**Required action:** Once you reach the line with "Choose the Reset radio button" below, copy each line exactly, stopping after the line with "This screenshot has", and skip any pictures.

**Source information:**
****************************************
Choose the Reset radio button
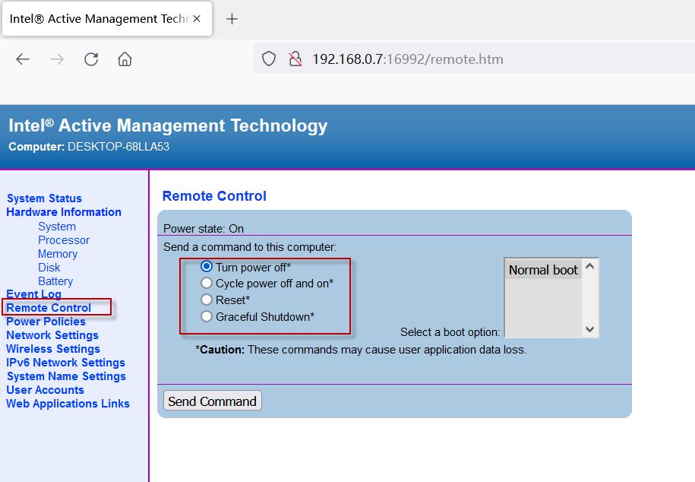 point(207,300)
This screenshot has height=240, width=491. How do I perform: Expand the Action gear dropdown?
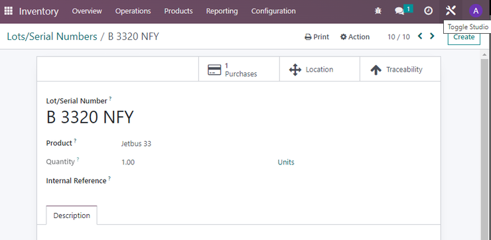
****************************************
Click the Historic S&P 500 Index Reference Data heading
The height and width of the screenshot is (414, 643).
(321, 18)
****************************************
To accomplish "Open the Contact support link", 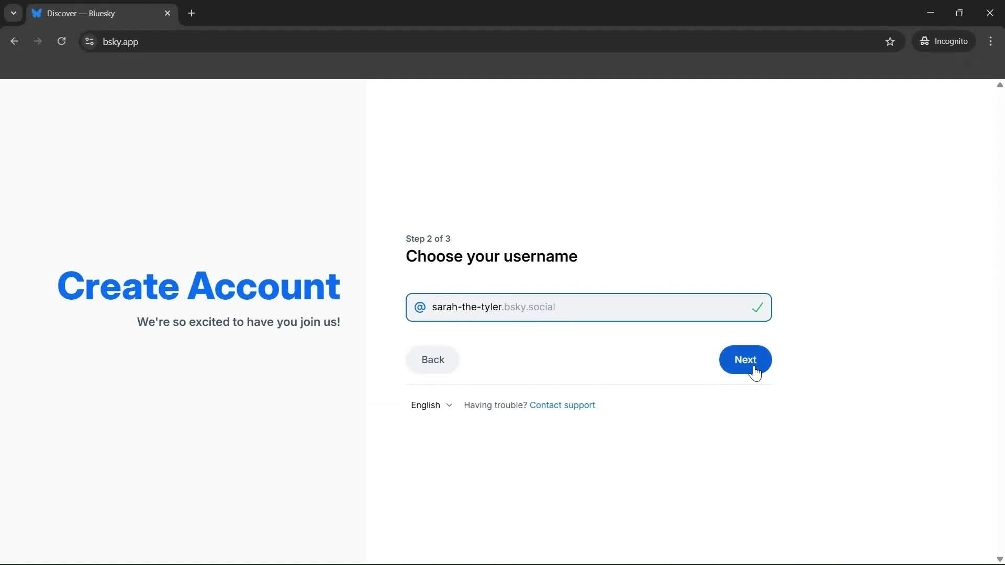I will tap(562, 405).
****************************************
**Answer section:**
Choose the Reset radio button
 point(207,300)
This screenshot has height=240, width=491. How do I perform: Expand the Action gear dropdown?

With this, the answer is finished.